▶ **Exercise description**:
Find the line with "Download the interest over time data" in the entries below, then reproduce it and every line after it down to and including the line with "This screenshot has width=1145, height=604.", exactly.

▶ **Data shown**:
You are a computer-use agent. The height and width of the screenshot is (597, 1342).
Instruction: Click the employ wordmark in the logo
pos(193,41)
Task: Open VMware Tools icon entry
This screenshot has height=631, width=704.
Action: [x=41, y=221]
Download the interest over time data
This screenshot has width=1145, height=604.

==

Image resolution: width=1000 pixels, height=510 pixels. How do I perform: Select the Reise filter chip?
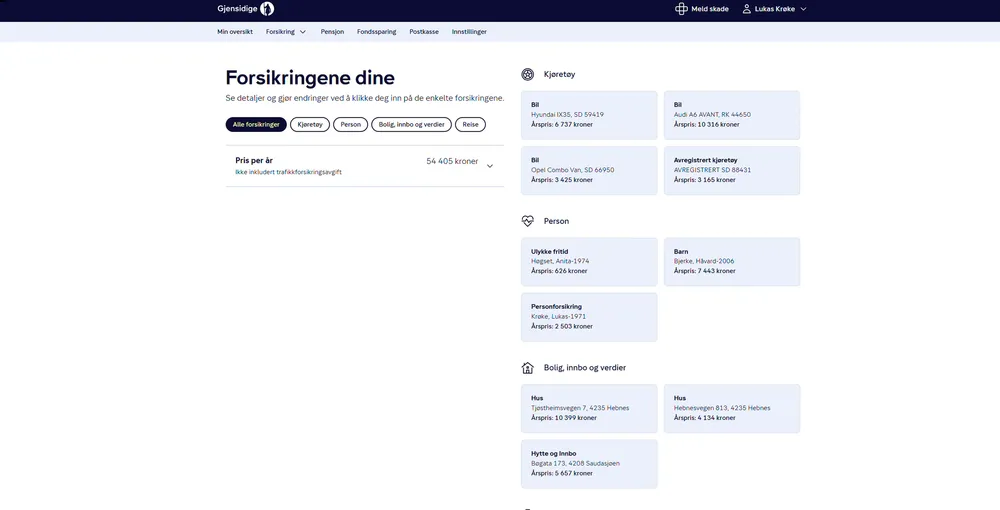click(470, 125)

▶ **Task result**:
Download the interest over time data
This screenshot has width=1145, height=604.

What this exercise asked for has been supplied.